Without actually having eyes on the lakes it's difficult to ascertain when this begins to occur. You can try calling marinas, if they exist at the lake you are interested in, or you can try calling Ranger Stations, if you can get someone on the phone who has a pulse but neither of those methods are particularly reliable. I use an online resource provided by the California Data Exchange Center to track water levels in the lakes I am looking to visit http://cdec.water.ca.gov/cgi-progs/staSearch (select the radio button for "Station ID/Name" and enter the name of the lake in question).
I've had my eye on Iron Canyon Reservoir for a couple of years now. Iron Canyon is in Eastern Shasta County and is rather remote. It's a 25mi drive SE of Lake McCloud (which I visited last spring) and 22mi North of the intersection of Big Bend Rd. & CA 299 (Intersection is 37mi East of Redding). The lake sits at 2,660' altitude and was created in 1965 when PG&E erected an earthen dam impounding Iron Canyon Creek and feeds the James Black Powerhouse which incidentally is one of the larger hydroelectric plants in PG&E's system.
Iron Canyon is widely reported to be an excellent trout fishery and its remote nature provided the mix of minimal crowds and fishing opportunity that I was looking for and with a favorable weather forecast for the weekend I was off with one of my dogs for a weekend of camping, canoeing and fishing.
The drive up from Mountain View was simple if a bit long at ~5hrs. The last portion, from the town of Big Bend to the lake, was a bit dicey as the lumbering operations in the area are in full swing. Beware of log trucks on the road on weekdays and the road is rather beat up. No worries if you drive an SUV or pickup, but be careful if you are in a regular car, there are some rather substantial holes in the pavement and some bumps that you can easily bottom out on.
We arrived at the lake just before 10am, loaded the canoe and headed out across the glassy lake to the island. One of the first observations was the steepness of the banks around most of the main body of the lake. There are areas in the five arms with areas amenable to an easy landing, but the main body has relatively few. If you are looking to camp along the shore, focus your search for a spot in one of the arms of the lake, this will also serve to provide you a bit more shelter from afternoon winds.
The island too has only a couple of spots where one can easily land and unload a canoe or kayak and locating one we made a landing and walked around the island and found the only flat spot on it at the top. The lake levels at Iron Canyon were very low last year which probably kept people away and it looked as if it had been at least two years since anyone had camped there. There was a fair amount of wind-fallen branches on the ground, and a few larger limbs and small trees that crossed the "path" to the camp site at the summit of the island. Whomever the last camper was, they left a six pack worth of empty Natty Light cans and an empty Southern Comfort bottle..I guess dirtbags drink cheap booze.

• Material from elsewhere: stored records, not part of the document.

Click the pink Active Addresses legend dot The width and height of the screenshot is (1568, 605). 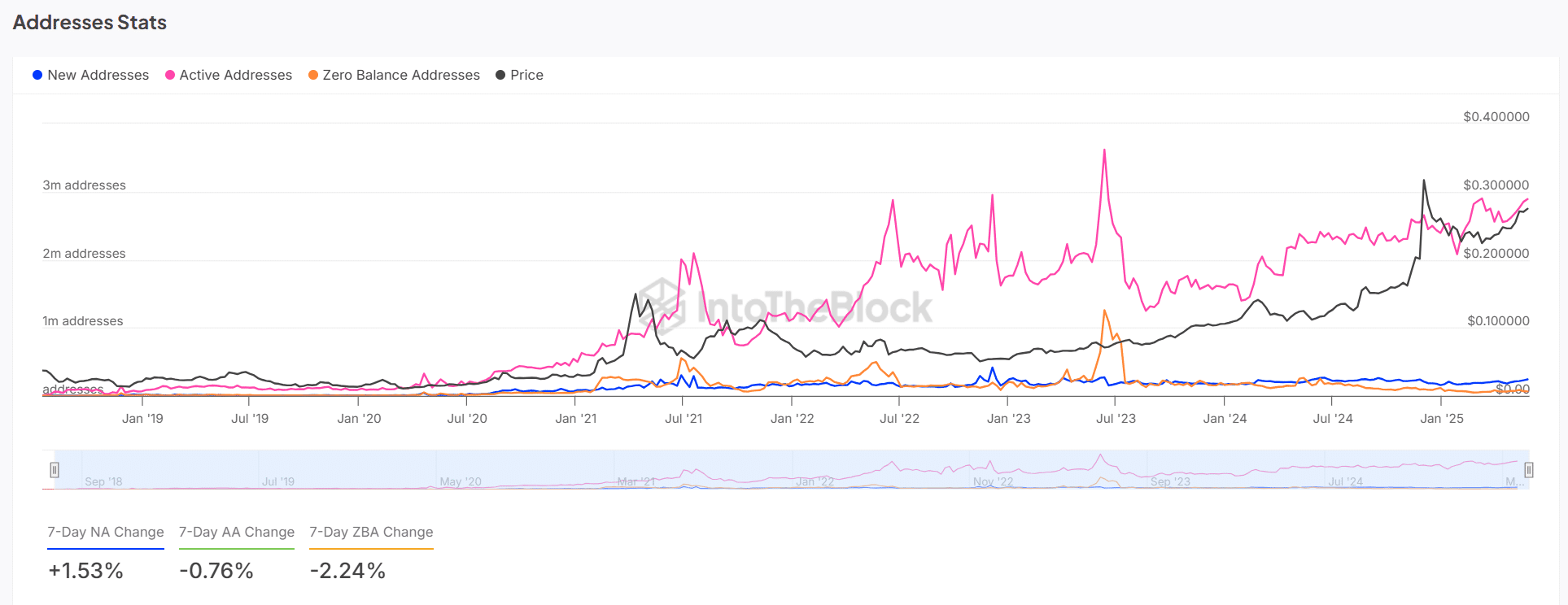pyautogui.click(x=168, y=75)
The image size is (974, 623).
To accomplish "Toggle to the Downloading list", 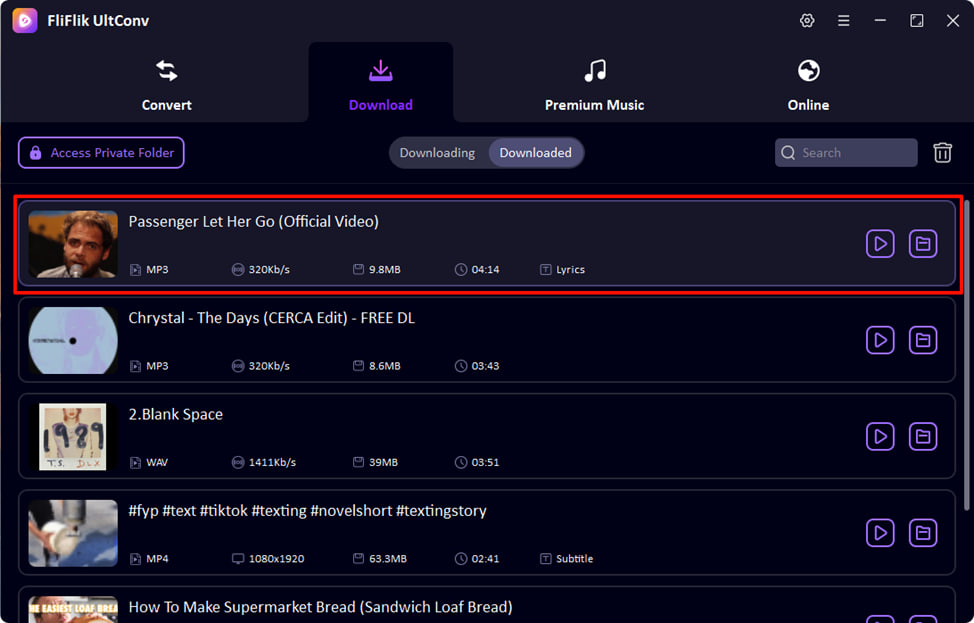I will (x=437, y=153).
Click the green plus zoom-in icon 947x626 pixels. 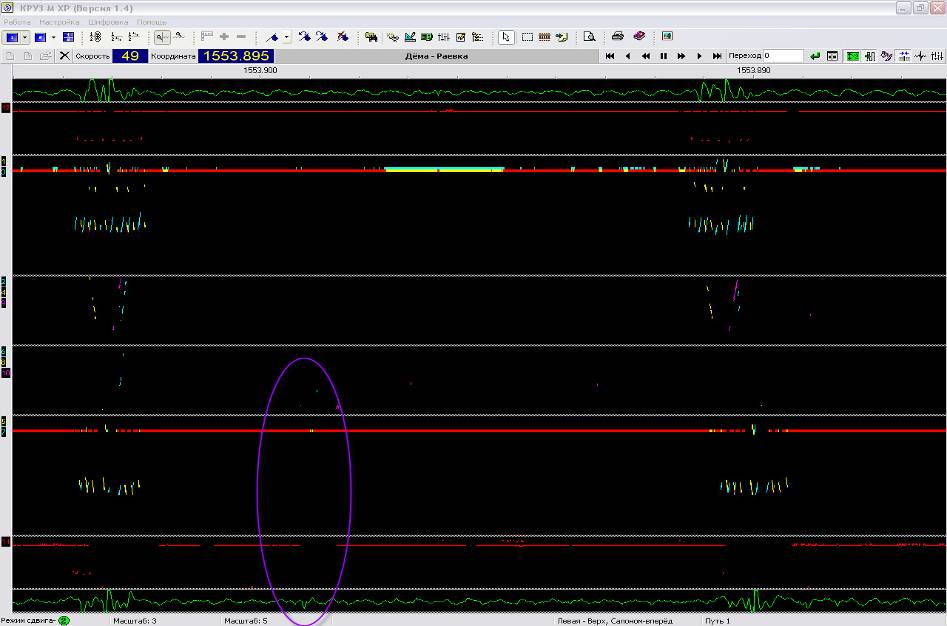pos(224,37)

I packed your trash out for you..jerk.
Because the lake is a power generation resource the water levels can and do fluctuate. The water dropped ~3' on Friday then steadily rose ~12' over Saturday and through noon on Sunday. The effect of the fluctuation is the banks are damp and muddy which makes loading & unloading a canoe or kayak a sometimes difficult affair. Additionally, you ought to tie off your boat at night lest you get a distant look at it resting on a bank that you aren't standing on. Not a huge concern but something to be aware of while you are there, and a reason to note the storage level trend on the aforementioned CDEC website before you depart.
I spent most of the middle of the day clearing off the sticks and limbs so there was room for my tent and so I could easily walk around, set up camp, filtered enough water for the weekend, cleaned out and rebuilt the fire pit and processed a good sized pile of firewood. The weather was pretty warm all weekend though and I didn't even start a fire the second night so if you are the next person to camp there, enjoy the firewood I left you.
The breeze kicked up through the middle of the day so I wasn't missing out on any fishing but around 4pm the lake glassed off again so Guinness (my dog) and I hopped in the canoe and set off to try to avail ourselves of a few of the Iron Canyon trout population.
There is a reason why the activity is called "fishing" and not "catching fish"... it's because the latter is not assured. There were four groups of people that I saw on the lake all weekend that were fishing and nobody was catching anything to speak of. I suspect that the recent huge increase in the lake level (from 30% capacity to 90% in a couple of weeks) combined with the Oak Worm hatch being in full effect conspired to keep the fish either from feeding or well fed on the worms blowing into the lake. Either way, I got skunked. Tried every lure in my tackle box, tried wet flies, dry flies, night crawlers and even ugh "Powerbait". One "bite" all weekend.
In no way though did that sour the weekend. The weather was fantastic, the lake was glassy every day except for a mild breeze from about 12:00 to 4:00pm and I was able to spend a solid 3 days with Guinness. We saw a ton of wildlife as well including Bald Eagles, Osprey, Canada Geese, Merganser, Otter, Deer and a Black Bear Sow with two cubs. Couldn't get the camera out in time to catch the Raptors or Bears but did catch the deer and a few other things.
I definitely plan on returning to Iron Canyon later in the year. The fishing is "supposed to be" too good to write it off based on one bad weekend. As you can see in the photos, the place is beautiful and despite heavy lumbering activity in the area you can't see any evidence of it from the lake (subject to change of course) and its remote nature keeps the crowds low.